Kebanyakan Gaya Bikin Panggung Pelaminan Ambruk

Rabu, 13 Sep 2017 17:00 | editor : Dzikri Abdi Setia

Kebanyakan Gaya Bikin Panggung Pelaminan Ambruk

Khayalan tingkat tinggi sebelum naik pelaminan berdampak pada hari H nya. Seperti keluarga Cong Kenek ini. Panggungnya sampai ambruk karena kebanyakan tingkah

Tiga hari sebelum pernikahannya, Cong Kenek asal Tekung menyebarkan undangan. Teman, rekan kerja sampai senior-seniornya di kampus dikirimi. “Mas, pokoke engkok kudu teko, poto-potoan kabeh,” pintanya pada Man Kapit seniornya. “Iyeh lah,” singkatnya.

Setelah waktu yang diutunggu tiba, lelaki 27 tahun itu naik pelaminan. Ucapan selamat mengalir dari semua tamu. Tangannya juga sampai lecet bersalaman. Satu-persatu tamu dipersilahkan naik untuk foto bareng dengan gaya Cong Kenek yang seabrek.

Selanjutnya tibalah giliran teman kampusnya. Semua diminta naik pelaminan untuk foto bareng. Ya mirip-mirip foto ala kesebelasan sepakbola gitu. Tanpa diduga, suara terdengar kencang dari bawah panggung. JEDDAK!!!.. BRUAK!!...

Seketika itu, belasan orang diatas panggung terkejut. Ada yang lari, lompat, bahkan ada yang tersungkur. Suasana pernikahanpun geger. “Adiah, kok ambruk rek,” kata Cong Kenek. “Tenang-tenang, harap tenaang,” kata Mat Tasan temannya.

Petugas dipanggil untuk membetulkan.

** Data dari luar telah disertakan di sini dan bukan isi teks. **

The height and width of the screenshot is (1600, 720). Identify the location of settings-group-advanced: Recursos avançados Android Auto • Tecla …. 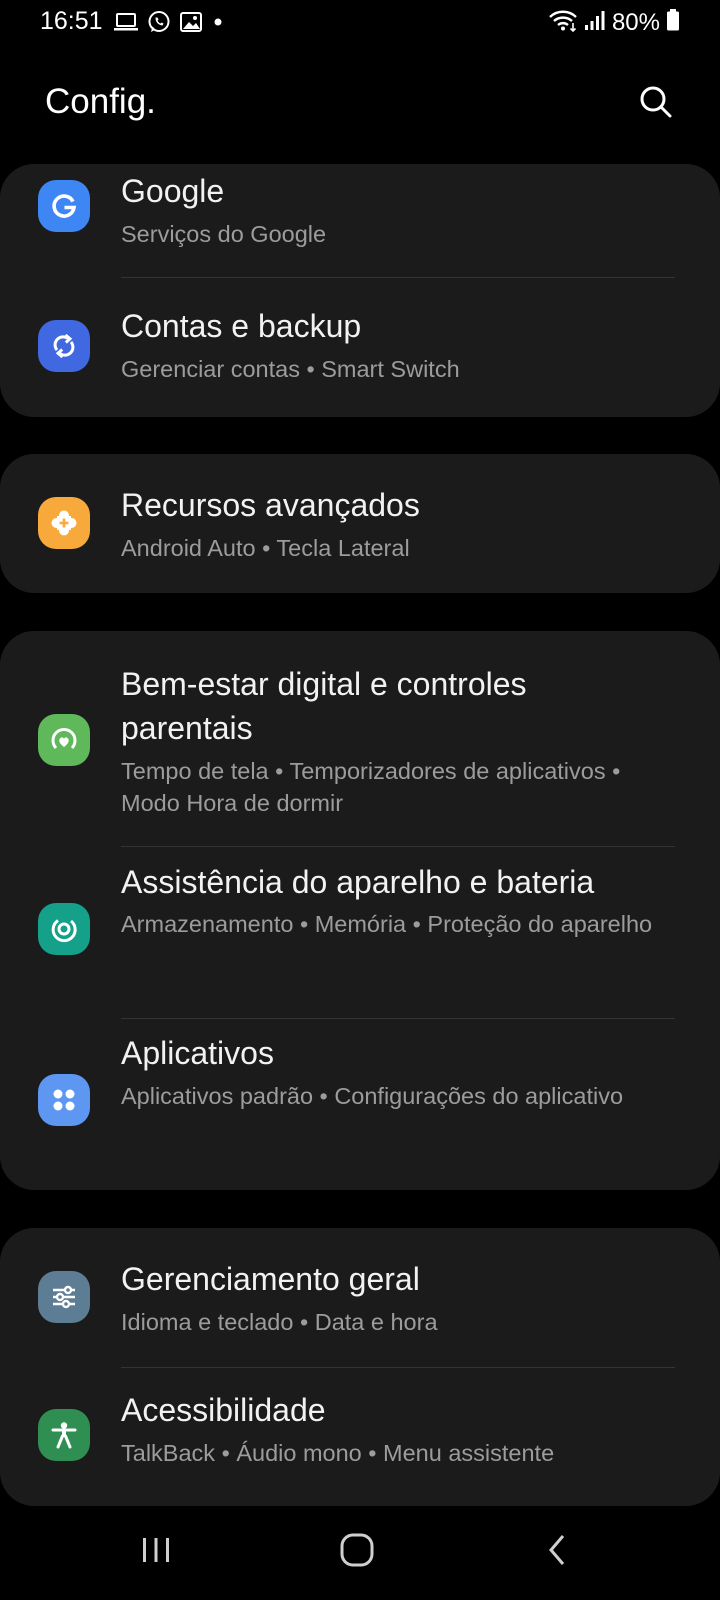
(360, 524).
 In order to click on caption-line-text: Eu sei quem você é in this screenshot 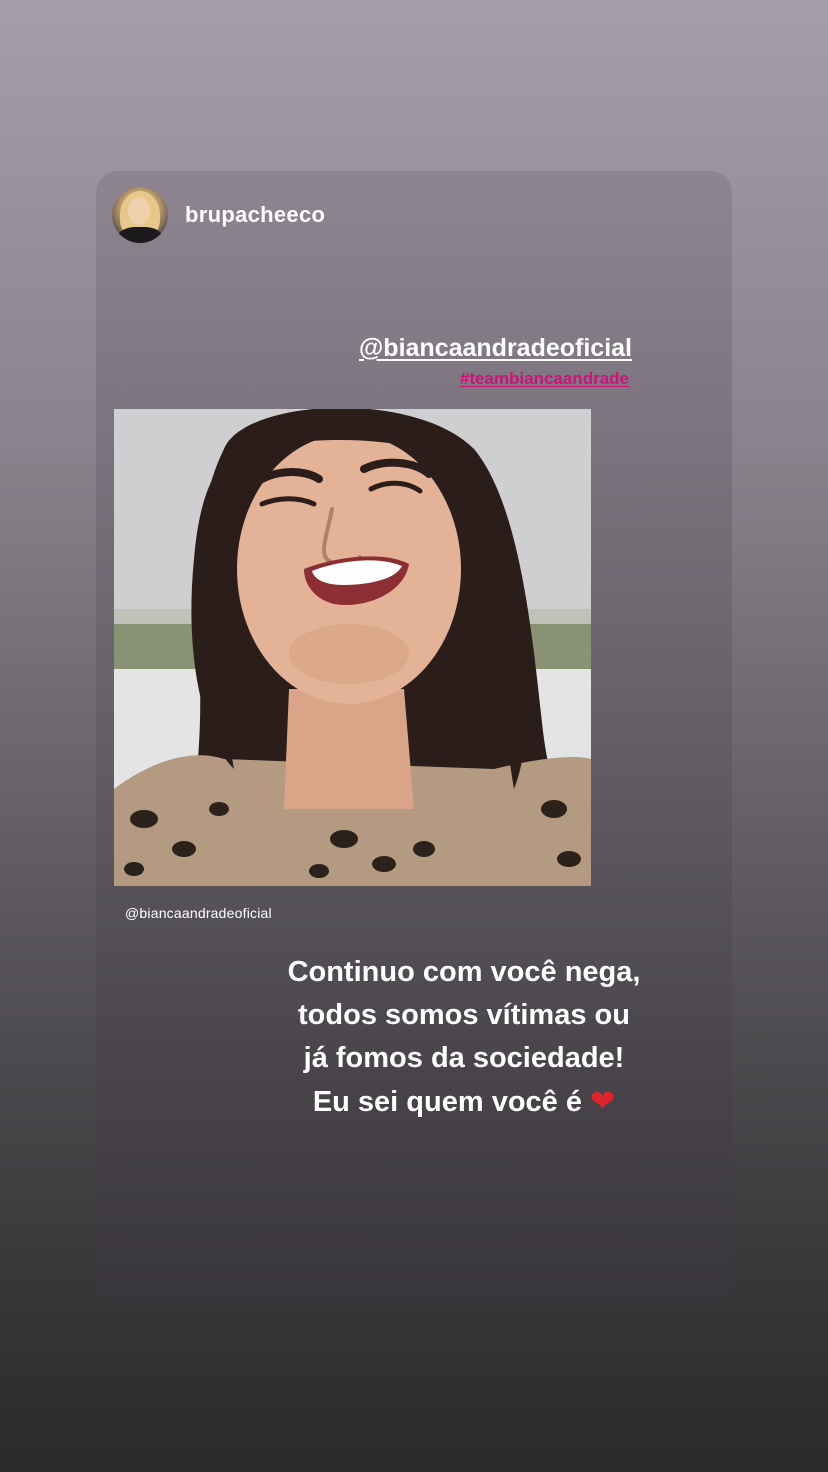, I will do `click(447, 1102)`.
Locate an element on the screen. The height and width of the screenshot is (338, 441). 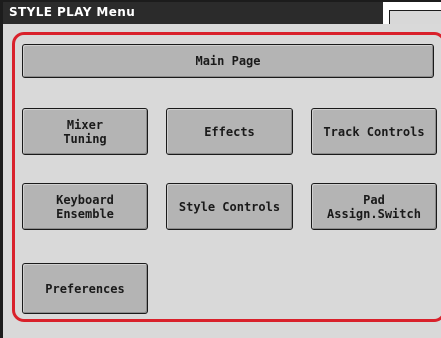
preferences-label: Preferences is located at coordinates (85, 288).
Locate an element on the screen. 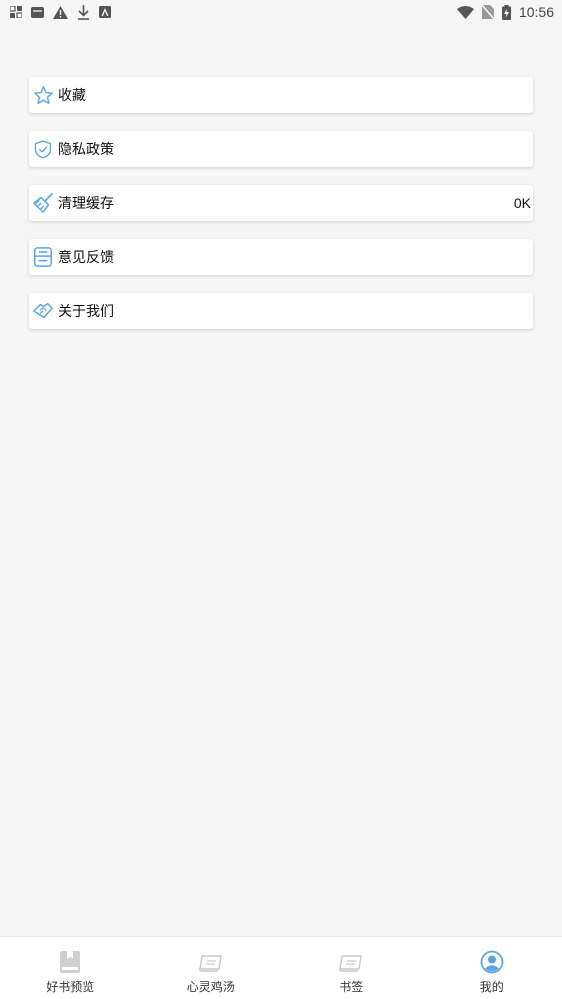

Namun, karena kerusakannya patah dan parah, harus nunggu beberapa jam. “Adiah, iso isin aku neng mas Man Kapit. Gak sido poto-potoan iki,” batin Cong Kenek ketika melihat Man Kapit sedang memarkir mobilnya.

Saat ketemu, Man Kapit memberi ucapan selamat. “Selamat ya Cong. Saiki duduk arek cilik, wes duwe bojo awakmu iki. Ojok nge-room tok ae,” ucap Man Kapit. “Iya mas. Sepurane mas sing akeh,” ucap Cong Kenek.

Man Kapit bertanya-tanya mengapa Cong Kenek minta maaf. “Onok opo kok njaluk sepuro kowe,” tanya Man Kapit. “Anu mas, anuu, panggung pelaminane ambruk mas. Gak iso gawe poto-potoan sementara,” ucap Cong Kenek.

Man Kapit bersama rombongan yang datang itupun langsung ngakak-ngakak. “Iki panggung wes diambrukne. Iso-iso kasure rempak kabeh engkok,” sindir Mat Nganu teman Man Kapit.

Ungkapan itu membuat seisi tamu undangan mingkel-mingkel. Cong Kenek memang awalnya malu-malu. Namun, perlahan-lahan dia ikutan larut dalam canda-tawa.

Diassat itulah Man Kapit meledek lagi. “Jok neng-senengan awakmu Cong. Engkok bengi ndak usah gawe kasur. Ben aman turu nisor ae. Wedi ambruk pisan,” ucapnya yang bikin tamu lain tak bisa berhenti tertawa.